We arrived at the entrance to Angkor Wat about half past five in the morning and it was already begining to get light. There were quite a few people walking across the sandstone causeway into the central temple complex, but as it is currently low season, the numbers were not overwhelming.

We waited at one of the pools in front of the temple with its central dome standing out against the lightening sky for the sun to do its stuff. However, cloud cover meant that although we got some great reflection shots, we were doubtful as to whether we would actually see the sun rise behind the legendary domes. We left our spot by the pool and decided to explore inside while it was quiet and still relatively cool.


Angkor Wat is the largest of the monuments at Angkor and widely believed to be the largest religious structure in the world. While its sheer size was impressive and imposing, I didn’t find it as ornately breathtaking as Bayon which we had visited two days ago with its spectactular carvings and its grand faces gazing down from every angle.


It is however the best-preserved temple at Angkor as it was never abandoned to the elements like so many of the others. The early hour also meant it was a really peaceful and spiritual place and we spent a good half an hour sat in one of the ancient doorways surveying the jungle area surrounding the temple and listening to the early morning bird calls and geckos. Eventually, while we were sat in contemplative silence, the sun made a brief appearance from behind some clouds.



We wandered around the central temple complex with its square of intricately, interlaced galleries. We passed numerous shrines containing buddha structures in varying states of decay. We also passed through the Gallery of a Thousand Buddhas which used to house hundreds of Buddha images before the war, but which have since been removed or stolen.

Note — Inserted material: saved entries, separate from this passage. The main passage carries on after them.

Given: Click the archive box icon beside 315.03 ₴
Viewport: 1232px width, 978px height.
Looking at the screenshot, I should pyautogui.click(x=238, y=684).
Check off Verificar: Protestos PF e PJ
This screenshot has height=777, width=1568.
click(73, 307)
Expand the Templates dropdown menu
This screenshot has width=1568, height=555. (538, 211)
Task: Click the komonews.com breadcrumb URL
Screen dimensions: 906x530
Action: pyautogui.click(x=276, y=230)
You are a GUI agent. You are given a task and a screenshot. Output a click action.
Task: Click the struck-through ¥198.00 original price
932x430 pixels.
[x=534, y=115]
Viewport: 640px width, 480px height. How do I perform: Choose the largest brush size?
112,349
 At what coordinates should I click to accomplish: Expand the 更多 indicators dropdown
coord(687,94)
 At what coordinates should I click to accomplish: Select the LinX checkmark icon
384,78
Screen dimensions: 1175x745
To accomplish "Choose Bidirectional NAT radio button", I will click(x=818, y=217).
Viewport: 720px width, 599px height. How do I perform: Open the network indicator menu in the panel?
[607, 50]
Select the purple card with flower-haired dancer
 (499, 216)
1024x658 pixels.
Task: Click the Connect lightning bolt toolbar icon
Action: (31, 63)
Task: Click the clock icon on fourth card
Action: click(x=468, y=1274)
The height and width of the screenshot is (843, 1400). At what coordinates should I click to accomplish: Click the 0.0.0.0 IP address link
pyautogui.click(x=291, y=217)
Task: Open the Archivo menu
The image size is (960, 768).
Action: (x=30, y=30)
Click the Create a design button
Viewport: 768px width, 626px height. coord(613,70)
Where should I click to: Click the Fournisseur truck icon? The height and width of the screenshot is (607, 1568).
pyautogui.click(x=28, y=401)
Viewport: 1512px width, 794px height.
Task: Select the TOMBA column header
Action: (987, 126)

The immensley steep steps to the centre tower were, unfortunately, closed until 8am and unwilling to wait around for an hour and a half we decided to give it a miss. Instead we headed to the outer walls of the central temple complex. Although the walls of the central temple were rather plain, without the adornment that we have seen on other temples, on the wall surrounding the complex there is a 800m long series of intricate and astonishing bas-reliefs. These are currently undergoing preservation work.


We finished our explorations and headed out to meet Mr Lucky at our appointed meeting place. It was still early, but already the mercury was rising, so the breeze as we pootled along to our next destination was very welcome.
The temple of Preah Khan or the Sacred Sword was a maze of vaulted corridors, fine carvings and lichen clad stonework. Unlike Ta Prohm, which we visited on Sunday and which is in quite a state of disrepair, this temple is in a reasonable state of preservation thanks to ongoing preservation work by the World Monuments Fund.


This temple was originally Buddhist, but after the king who built it died, it was converted to a Hindu temple. This can be seen in some of the more ornate areas where Buddha images have obviously been removed. This temple is set in a highly tranquil setting and carries much local significance as an active place of worship. This is a living temple, a powerful site where people come to meditate and on ancestor days and other important occasions.



Although in a better state of repair than its opposite number at Ta Prohm, there are still many rockfalls and areas where trees are trying to drag the temple back into the jungle, this simply seems to reinforce its mystique.


Our next site was more of a royal pool than an actual temple. A place of healing, Neak Pean is a tiny temple set on an island located in the middle of a vast reservoir measuring 3,500 by 900 metres. This central pool is surrounded by four pools, each of which is fed by a different gargoyle – heads of a human, a horse, a lion and elephant. Unfortunately, the lakes were dry, only really being full at the end of the monsoon season. It’s said that pilgrims took the waters at each pool believing that they had healing properties.


We opted for one more temple before heading back to Siem Reap for a cooling afternoon of enjoying the waters ourselves (at the hotel pool:)). Next along the road was the small temple of Ta Som. This temple was dedicated to the King’s father and consists of a single shrine located on one level and surrounded by enclosure walls. Like the nearby Preah Khan and Ta Prohm the temple was left largely unrestored, with numerous trees and other vegetation growing among the ruins. Perhaps the most spectacular of these is located at the east gate, where a massive strangler fig continues to reach skywards above the entrance while its massive roots splay across it. In 1998, the World Monuments Fund began work to stabilise the structure to make it safer for visitors.



We decided to do the rest of the temples on this road as a drive by viewing by tuk-tuk. Another relaxing pool afternoon after a few hours catching up on our early start finished our day.